I’m a seasoned operator and have found Syntevo‘s free-to-use-for-FOSS Smartgit quite useful in assisting me. Here’s a sequence of screenshots taking me through the process of staging, committing and pushing a change and through the Github web GUI for creating a Pull Request for the change.
NB - the following screenshots are the GUI equivalent of the command line sequence:
git commit -m "Changed to use correct link target" _post/projectdocs/2014-12-16-starter-post.md git push origin master
The changed file (
2014-12-16-starter-post.md) is highlighted and the change (an updated link) is shown, it’s ready to be “staged”.
Also visible are the untracked files for this very post - “untracked” means that they have not yet been added with
git add (the equivalent action in this GUI would be to select them and click the “Stage” button).
The changed file (
2014-12-16-starter-post.md) now appears in the staging area, its status has changed from “Modified” to “Staged”, i.e. the change is ready to be committed (unsuprisingly enough, by clicking the “Commit” button).
Do try and put some effort into creating a descriptive commit comment, it doesn’t help maintenance much if there‘s an interminable list of commits all commented with “Update”.
Note the shortcut “Commit & Push” button - it saves having to do steps 4 and 5:
Unfortunately, it doesn’t show you what’s to be pushed but if there are alternative repository destinations, you do get to choose where it’s going.
Note the lower-left pane, it shows two candidate repositories - the default “origin” (my copy on Github) and “github” (the forkparent in the Gapcoin Project area), the popup dialog is informing me that this push is going to be made to “origin” (which is where I want it to go).

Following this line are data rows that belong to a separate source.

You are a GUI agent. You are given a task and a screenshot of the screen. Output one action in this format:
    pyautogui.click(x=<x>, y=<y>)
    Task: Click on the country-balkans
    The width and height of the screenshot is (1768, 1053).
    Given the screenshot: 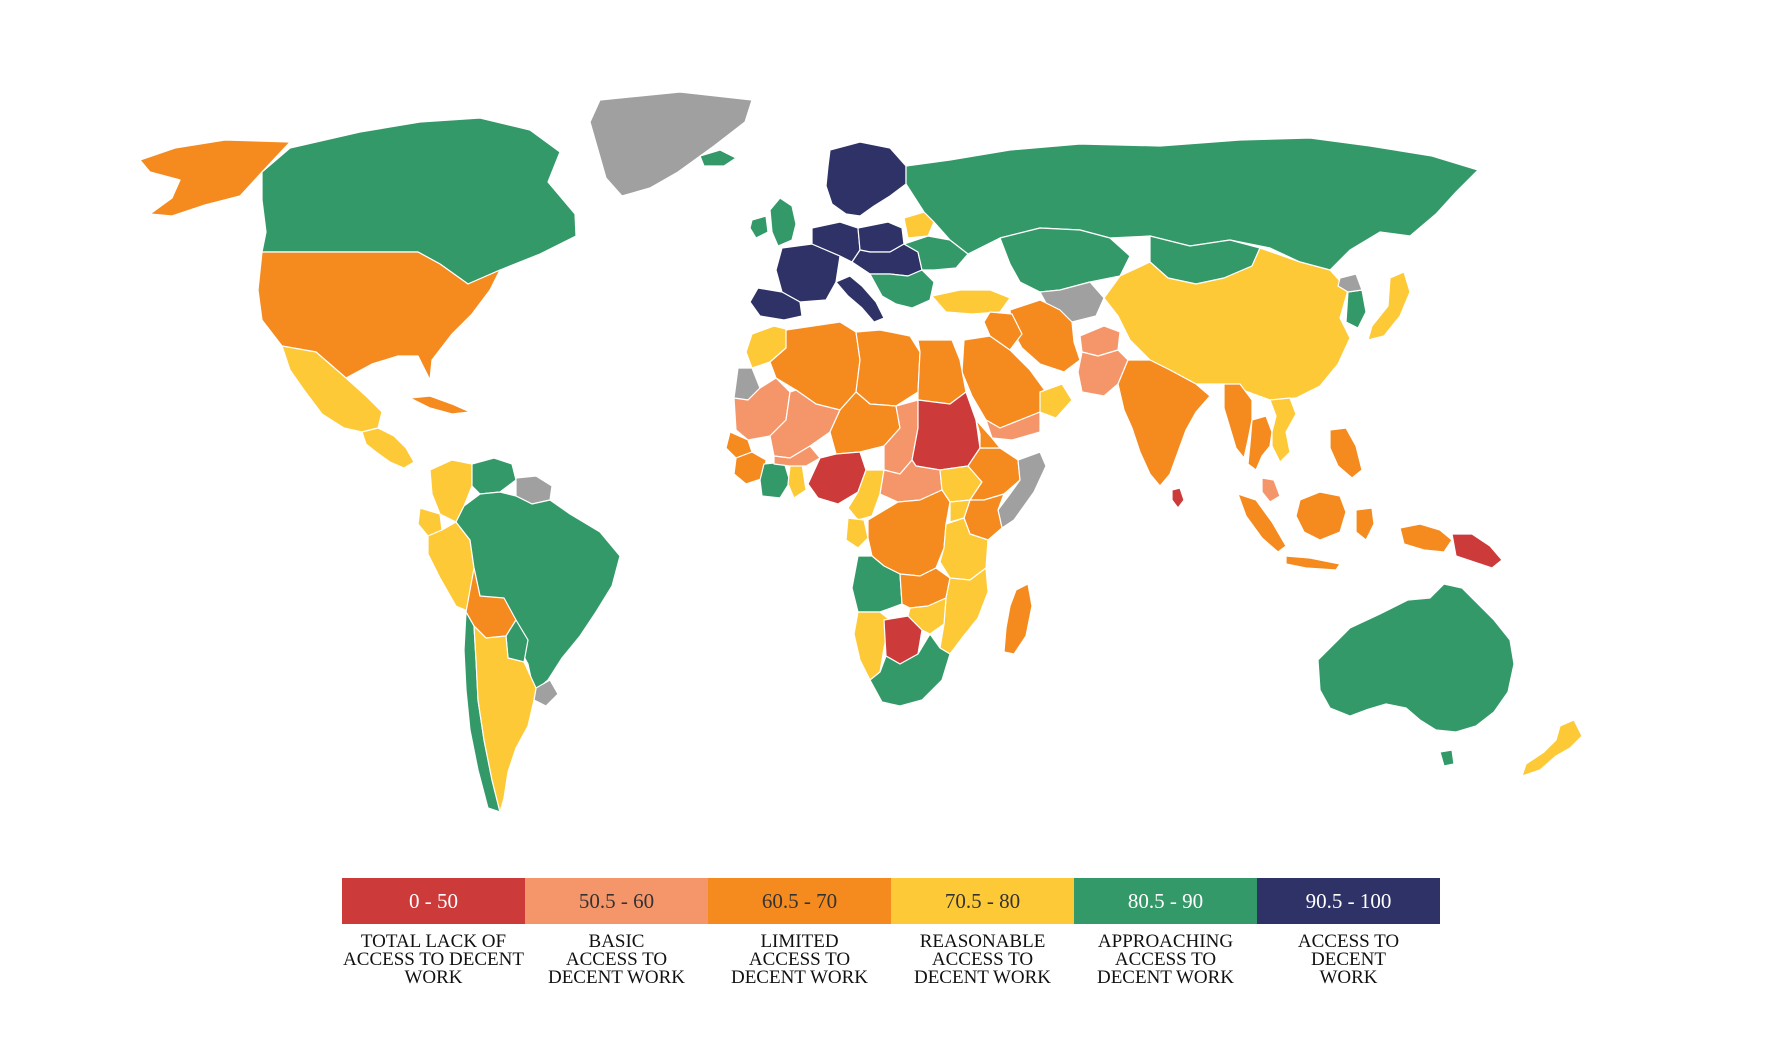 What is the action you would take?
    pyautogui.click(x=902, y=289)
    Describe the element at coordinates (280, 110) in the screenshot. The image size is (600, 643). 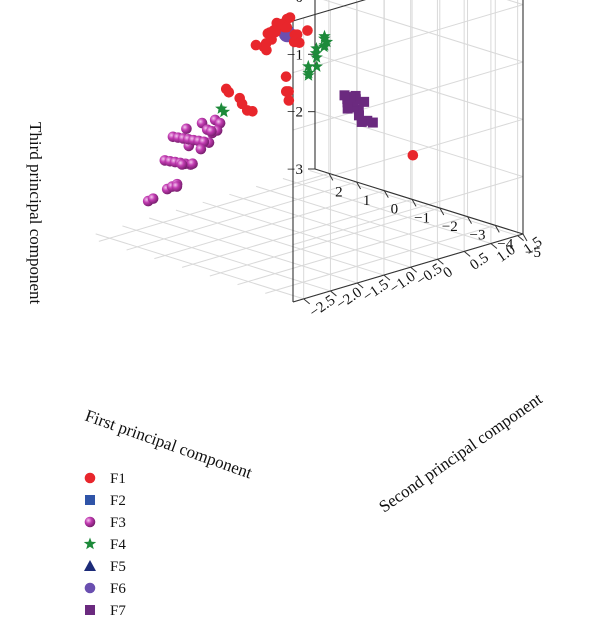
I see `data-points` at that location.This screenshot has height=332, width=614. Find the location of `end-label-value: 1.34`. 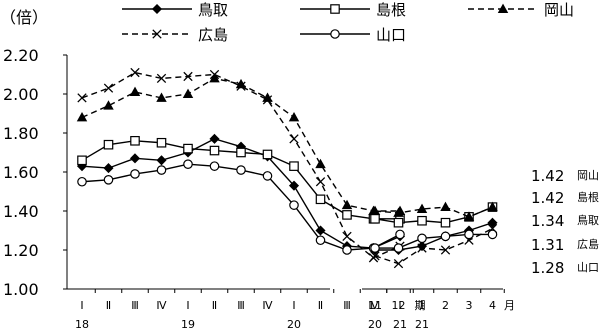

end-label-value: 1.34 is located at coordinates (548, 221).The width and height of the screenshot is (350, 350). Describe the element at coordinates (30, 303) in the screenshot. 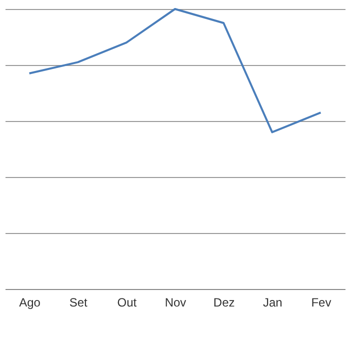

I see `x-tick-label: Ago` at that location.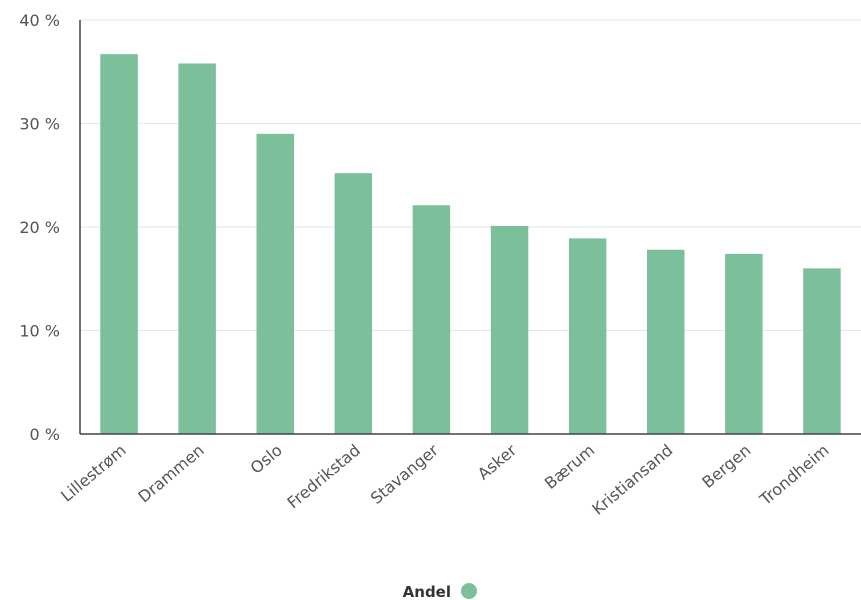 The height and width of the screenshot is (600, 861). I want to click on y-tick-label: 40 %, so click(40, 20).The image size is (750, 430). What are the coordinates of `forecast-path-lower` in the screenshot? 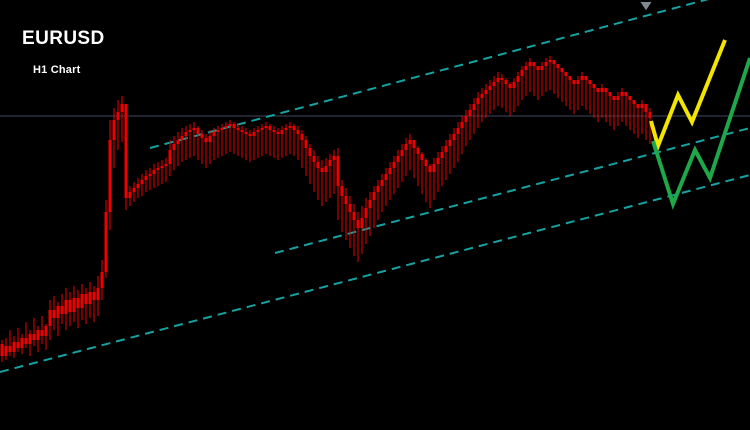 It's located at (700, 134).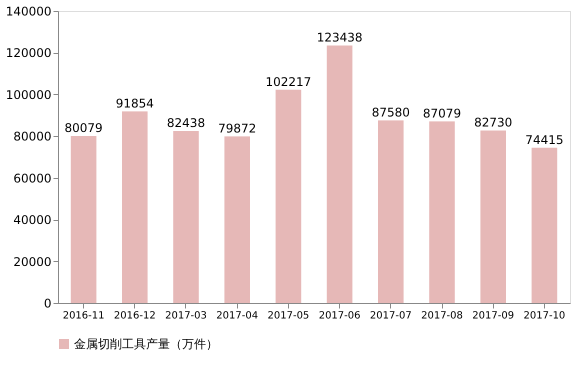  I want to click on y-tick-label: 100000, so click(29, 95).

After the commit has been pushed to my copy of the community web site repository, the Github web GUI now informs me that my copy is one commit ahead of the forkparent.
This means that when I click on the “Pull request” link, I’ll be shown a web GUI form for creating a Pull request.
The web GUI form for creating a Pull request. Note the link offering help on learning about pull requests, it’s there if you need it.
The green “Able to Merge” status is important (at least to the maintainers of the community web site repository) because it indicates that no additional changes are required in order to accept this Pull Request.
You might want to double-check the changes that are being proposed. Not that it’s any big deal if things go astray, incorrect PRs can simply be closed by the maintainers.
Just hit the big green button and you’re (nearly) done.
Basically, just another big green button to hit. Unless you want to make some more detailed explanation of the changes/additions that this Pull Request is proposing (feel free).
That’s your job done. The rest is up to the maintainer(s) of the Gapcoin Project community web site repository.
And this is what a received PR looks like to one of (well, the only one of) the maintainers of the forkparent.
Again, usefully, just another big green button to hit - assuming that it’s a clean PR.
And, after a couple minutes, the Github-hosted Jekyll will have rebuilt the community web site reflecting the latest committed additions/changes. Job done.